* **Your instructions**
Once the line containing "Task: Click the SFP badge for port 05" has been written out, stop; until then, restate each line of the entries below word for word from the first.

[Saved data entries]
○ ○ ○ ○ ○ ○ ○

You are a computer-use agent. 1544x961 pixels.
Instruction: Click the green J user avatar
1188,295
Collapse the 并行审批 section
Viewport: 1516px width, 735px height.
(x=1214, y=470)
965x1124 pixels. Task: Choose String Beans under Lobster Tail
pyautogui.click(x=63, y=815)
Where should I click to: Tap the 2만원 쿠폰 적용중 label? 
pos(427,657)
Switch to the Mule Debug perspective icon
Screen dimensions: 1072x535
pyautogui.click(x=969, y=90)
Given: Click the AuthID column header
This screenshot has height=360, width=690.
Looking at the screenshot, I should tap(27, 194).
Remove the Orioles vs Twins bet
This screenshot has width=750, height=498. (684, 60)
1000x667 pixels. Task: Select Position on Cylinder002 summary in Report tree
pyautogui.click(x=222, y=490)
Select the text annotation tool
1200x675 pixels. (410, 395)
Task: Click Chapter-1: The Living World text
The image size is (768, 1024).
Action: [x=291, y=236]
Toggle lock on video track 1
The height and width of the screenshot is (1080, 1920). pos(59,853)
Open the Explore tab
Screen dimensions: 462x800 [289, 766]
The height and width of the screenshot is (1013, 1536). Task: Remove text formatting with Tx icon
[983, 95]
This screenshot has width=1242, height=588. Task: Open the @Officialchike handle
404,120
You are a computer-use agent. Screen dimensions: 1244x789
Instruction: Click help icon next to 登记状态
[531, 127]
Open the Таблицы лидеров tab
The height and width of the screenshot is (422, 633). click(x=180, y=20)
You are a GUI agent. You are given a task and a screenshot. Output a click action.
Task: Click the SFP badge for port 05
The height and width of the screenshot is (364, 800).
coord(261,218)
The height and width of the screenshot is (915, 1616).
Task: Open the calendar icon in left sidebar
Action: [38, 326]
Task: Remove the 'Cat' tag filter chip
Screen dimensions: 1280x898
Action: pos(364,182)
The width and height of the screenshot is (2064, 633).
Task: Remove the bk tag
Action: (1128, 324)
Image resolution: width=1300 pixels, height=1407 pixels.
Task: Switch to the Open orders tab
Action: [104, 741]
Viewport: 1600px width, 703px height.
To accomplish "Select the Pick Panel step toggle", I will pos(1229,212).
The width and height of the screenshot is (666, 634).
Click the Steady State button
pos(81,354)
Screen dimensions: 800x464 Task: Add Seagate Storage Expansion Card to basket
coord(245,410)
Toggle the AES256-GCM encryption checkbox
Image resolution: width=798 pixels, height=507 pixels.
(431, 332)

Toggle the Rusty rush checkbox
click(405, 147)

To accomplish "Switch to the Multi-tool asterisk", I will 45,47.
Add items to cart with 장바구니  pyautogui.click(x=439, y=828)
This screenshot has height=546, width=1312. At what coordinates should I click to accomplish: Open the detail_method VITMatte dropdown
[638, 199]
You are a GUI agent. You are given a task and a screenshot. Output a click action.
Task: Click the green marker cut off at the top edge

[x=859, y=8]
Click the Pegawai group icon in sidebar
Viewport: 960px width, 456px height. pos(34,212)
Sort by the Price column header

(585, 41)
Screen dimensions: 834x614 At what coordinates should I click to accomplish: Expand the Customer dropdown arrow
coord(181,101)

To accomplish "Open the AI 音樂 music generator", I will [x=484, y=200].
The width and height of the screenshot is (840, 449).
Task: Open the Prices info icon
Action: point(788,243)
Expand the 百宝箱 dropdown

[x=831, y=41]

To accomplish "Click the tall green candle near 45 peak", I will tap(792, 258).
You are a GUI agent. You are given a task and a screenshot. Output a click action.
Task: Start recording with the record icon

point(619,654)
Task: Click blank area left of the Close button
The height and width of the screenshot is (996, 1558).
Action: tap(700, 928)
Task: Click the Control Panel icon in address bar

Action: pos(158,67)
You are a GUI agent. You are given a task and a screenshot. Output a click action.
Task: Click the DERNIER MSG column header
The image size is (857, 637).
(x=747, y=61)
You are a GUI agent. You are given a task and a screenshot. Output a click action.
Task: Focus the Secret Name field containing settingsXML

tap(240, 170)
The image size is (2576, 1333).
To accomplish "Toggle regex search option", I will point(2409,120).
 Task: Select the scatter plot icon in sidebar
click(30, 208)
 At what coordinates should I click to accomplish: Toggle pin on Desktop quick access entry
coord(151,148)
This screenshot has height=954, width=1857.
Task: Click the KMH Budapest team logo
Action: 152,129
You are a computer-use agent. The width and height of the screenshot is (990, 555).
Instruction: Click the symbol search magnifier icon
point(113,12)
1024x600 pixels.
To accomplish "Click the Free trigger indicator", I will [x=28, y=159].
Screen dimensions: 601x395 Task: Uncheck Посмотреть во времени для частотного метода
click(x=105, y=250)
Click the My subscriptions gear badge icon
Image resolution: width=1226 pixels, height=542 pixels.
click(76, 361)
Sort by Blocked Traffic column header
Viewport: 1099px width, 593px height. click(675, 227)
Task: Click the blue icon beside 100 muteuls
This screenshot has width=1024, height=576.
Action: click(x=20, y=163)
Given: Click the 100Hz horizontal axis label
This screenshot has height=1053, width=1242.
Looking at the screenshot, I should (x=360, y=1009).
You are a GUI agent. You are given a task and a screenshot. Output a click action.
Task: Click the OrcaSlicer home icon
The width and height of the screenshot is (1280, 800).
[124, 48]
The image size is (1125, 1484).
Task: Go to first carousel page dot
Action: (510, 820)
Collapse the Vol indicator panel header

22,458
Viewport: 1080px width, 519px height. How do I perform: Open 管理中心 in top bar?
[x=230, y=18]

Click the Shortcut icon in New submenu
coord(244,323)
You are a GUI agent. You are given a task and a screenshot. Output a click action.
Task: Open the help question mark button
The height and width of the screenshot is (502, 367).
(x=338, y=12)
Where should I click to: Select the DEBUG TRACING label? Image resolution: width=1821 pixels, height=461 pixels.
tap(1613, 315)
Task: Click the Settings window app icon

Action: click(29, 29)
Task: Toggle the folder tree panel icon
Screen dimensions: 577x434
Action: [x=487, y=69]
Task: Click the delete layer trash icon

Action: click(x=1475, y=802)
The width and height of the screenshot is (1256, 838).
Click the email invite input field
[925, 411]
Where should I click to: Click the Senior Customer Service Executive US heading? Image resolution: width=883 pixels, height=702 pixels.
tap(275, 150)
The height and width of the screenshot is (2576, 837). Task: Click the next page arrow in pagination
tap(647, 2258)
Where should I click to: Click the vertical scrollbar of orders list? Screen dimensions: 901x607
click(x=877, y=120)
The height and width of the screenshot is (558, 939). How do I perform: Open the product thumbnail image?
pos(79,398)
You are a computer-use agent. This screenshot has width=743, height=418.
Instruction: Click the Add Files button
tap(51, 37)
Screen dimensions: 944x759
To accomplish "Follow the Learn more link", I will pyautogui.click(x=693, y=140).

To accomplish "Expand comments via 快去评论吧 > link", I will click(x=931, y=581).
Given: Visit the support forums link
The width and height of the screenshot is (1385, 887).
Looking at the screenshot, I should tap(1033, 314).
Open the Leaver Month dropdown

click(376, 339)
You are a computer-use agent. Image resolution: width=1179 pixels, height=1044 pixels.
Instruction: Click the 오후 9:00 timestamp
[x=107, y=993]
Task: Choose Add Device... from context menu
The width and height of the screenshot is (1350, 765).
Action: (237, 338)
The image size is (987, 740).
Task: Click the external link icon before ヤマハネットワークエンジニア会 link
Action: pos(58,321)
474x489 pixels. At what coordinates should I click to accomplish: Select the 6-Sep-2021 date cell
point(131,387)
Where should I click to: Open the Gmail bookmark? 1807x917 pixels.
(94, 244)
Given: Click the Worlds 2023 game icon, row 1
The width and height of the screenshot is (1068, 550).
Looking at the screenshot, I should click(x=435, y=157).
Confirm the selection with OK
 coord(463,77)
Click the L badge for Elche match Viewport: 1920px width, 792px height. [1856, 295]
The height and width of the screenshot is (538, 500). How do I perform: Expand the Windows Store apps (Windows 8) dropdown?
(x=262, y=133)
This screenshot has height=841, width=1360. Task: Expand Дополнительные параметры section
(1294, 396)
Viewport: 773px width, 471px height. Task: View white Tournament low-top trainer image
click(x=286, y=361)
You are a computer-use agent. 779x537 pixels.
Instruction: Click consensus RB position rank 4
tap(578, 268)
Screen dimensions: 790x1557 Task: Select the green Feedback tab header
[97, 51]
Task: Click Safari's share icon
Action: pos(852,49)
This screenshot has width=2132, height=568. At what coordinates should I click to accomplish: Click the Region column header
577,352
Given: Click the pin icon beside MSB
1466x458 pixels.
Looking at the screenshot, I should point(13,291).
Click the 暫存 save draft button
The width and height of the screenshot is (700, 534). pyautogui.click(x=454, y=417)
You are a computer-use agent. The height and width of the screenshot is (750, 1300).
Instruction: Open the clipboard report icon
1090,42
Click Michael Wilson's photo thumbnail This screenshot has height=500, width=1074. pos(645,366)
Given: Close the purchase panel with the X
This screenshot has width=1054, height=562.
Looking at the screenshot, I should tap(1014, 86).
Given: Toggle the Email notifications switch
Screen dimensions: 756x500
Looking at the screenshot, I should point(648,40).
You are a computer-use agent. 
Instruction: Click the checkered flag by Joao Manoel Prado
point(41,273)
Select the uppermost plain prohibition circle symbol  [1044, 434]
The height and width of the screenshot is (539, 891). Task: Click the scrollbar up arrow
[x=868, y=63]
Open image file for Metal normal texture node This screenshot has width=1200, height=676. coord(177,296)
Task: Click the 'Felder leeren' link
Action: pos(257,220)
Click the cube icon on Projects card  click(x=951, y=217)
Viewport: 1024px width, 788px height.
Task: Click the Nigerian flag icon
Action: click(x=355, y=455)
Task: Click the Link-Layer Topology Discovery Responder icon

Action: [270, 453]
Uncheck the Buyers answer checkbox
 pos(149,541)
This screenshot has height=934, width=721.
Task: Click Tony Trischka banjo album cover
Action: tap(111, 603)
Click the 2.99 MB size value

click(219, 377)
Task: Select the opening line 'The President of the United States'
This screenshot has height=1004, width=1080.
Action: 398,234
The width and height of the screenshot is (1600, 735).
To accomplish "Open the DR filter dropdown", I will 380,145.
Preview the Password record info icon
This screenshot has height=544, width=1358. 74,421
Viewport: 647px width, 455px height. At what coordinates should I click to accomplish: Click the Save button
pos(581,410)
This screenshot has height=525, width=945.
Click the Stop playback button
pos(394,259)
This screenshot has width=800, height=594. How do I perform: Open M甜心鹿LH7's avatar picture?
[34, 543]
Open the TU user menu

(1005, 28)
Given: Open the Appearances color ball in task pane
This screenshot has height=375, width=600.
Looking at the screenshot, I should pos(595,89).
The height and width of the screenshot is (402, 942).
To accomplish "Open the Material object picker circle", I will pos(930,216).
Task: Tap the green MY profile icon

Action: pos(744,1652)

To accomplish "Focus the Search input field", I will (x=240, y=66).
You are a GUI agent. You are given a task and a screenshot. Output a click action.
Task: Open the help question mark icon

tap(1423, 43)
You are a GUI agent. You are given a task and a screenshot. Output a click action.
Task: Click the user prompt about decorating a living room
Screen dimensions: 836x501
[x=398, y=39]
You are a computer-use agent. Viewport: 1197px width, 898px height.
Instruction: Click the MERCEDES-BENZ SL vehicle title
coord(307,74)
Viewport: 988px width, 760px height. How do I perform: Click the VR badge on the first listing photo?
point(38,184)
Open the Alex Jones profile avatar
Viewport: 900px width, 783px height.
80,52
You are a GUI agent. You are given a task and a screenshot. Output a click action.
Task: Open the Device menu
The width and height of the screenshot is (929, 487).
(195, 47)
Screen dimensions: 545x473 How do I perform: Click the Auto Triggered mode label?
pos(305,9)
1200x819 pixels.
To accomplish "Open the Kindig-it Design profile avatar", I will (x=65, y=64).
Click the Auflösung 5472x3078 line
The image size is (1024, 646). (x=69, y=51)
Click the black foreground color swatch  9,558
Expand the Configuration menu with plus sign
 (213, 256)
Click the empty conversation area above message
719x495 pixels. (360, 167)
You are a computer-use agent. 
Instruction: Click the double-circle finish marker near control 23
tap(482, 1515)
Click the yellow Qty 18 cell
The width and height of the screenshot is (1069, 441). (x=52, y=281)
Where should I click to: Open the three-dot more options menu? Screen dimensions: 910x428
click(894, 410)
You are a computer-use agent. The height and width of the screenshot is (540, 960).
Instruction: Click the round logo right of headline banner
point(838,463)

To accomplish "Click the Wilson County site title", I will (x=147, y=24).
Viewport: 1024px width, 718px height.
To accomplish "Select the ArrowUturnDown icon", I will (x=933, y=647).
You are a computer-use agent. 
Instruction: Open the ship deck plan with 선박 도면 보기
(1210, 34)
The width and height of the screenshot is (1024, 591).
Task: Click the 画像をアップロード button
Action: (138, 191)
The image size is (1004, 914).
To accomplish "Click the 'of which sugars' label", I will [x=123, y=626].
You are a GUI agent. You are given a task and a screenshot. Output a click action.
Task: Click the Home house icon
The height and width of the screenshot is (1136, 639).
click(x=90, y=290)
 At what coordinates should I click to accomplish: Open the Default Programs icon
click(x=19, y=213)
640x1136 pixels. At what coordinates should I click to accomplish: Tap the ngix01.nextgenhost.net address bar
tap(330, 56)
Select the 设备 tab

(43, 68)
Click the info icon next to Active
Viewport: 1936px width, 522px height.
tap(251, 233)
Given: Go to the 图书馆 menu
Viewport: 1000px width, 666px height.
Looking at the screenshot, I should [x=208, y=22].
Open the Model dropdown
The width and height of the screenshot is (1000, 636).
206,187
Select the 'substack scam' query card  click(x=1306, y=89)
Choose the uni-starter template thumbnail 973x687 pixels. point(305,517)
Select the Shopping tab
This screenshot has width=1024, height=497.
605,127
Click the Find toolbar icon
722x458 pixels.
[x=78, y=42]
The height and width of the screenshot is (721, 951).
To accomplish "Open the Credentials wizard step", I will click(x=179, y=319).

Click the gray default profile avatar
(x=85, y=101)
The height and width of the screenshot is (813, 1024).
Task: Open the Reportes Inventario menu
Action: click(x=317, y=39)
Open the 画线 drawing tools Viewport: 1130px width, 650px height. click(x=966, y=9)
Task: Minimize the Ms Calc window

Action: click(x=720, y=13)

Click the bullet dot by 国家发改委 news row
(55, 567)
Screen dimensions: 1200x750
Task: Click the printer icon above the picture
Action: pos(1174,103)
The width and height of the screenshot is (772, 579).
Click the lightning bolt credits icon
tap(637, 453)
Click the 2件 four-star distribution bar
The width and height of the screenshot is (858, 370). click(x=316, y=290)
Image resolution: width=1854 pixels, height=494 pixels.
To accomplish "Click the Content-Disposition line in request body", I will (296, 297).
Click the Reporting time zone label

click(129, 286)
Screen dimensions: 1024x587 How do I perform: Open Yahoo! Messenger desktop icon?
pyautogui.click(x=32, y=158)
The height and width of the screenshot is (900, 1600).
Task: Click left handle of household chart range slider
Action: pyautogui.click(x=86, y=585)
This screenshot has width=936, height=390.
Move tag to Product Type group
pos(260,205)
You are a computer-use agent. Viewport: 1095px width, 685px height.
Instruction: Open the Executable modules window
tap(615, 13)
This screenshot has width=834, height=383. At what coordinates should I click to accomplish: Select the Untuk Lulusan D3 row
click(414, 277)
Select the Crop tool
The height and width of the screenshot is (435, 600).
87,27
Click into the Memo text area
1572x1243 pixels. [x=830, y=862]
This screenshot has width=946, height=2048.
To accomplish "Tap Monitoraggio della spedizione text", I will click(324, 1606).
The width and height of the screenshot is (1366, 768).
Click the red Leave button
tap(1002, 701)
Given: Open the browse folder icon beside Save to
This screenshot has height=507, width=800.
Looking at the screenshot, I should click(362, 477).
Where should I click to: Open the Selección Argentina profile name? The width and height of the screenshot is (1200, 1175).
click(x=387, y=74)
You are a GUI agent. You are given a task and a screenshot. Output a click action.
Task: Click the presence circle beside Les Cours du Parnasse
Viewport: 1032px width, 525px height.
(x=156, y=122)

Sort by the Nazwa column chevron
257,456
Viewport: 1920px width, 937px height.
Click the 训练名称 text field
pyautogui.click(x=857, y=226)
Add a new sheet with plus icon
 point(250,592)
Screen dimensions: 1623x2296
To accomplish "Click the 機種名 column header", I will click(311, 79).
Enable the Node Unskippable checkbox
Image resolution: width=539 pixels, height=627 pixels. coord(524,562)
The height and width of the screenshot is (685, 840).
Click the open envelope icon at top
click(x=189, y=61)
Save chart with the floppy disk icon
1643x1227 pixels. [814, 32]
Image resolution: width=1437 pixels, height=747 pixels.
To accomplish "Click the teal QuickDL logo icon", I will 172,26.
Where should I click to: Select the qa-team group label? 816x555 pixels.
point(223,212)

○ ○ ○ ○ ○ ○ ○

* **Exercise answer**
You are a computer-use agent. 1544x961 pixels.
Instruction: Click the green J user avatar
1188,295
Collapse the 并行审批 section
Viewport: 1516px width, 735px height.
(x=1214, y=470)
965x1124 pixels. Task: Choose String Beans under Lobster Tail
pyautogui.click(x=63, y=815)
Where should I click to: Tap the 2만원 쿠폰 적용중 label? 
pos(427,657)
Switch to the Mule Debug perspective icon
Screen dimensions: 1072x535
pyautogui.click(x=969, y=90)
Given: Click the AuthID column header
This screenshot has height=360, width=690.
Looking at the screenshot, I should tap(27, 194).
Remove the Orioles vs Twins bet
This screenshot has width=750, height=498. (684, 60)
1000x667 pixels. Task: Select Position on Cylinder002 summary in Report tree
pyautogui.click(x=222, y=490)
Select the text annotation tool
1200x675 pixels. (410, 395)
Task: Click Chapter-1: The Living World text
The image size is (768, 1024).
Action: [x=291, y=236]
Toggle lock on video track 1
The height and width of the screenshot is (1080, 1920). pos(59,853)
Open the Explore tab
Screen dimensions: 462x800 [289, 766]
The height and width of the screenshot is (1013, 1536). Task: Remove text formatting with Tx icon
[983, 95]
This screenshot has width=1242, height=588. Task: Open the @Officialchike handle
404,120
You are a computer-use agent. Screen dimensions: 1244x789
Instruction: Click help icon next to 登记状态
[531, 127]
Open the Таблицы лидеров tab
The height and width of the screenshot is (422, 633). click(x=180, y=20)
You are a GUI agent. You are given a task and a screenshot. Output a click action.
Task: Click the SFP badge for port 05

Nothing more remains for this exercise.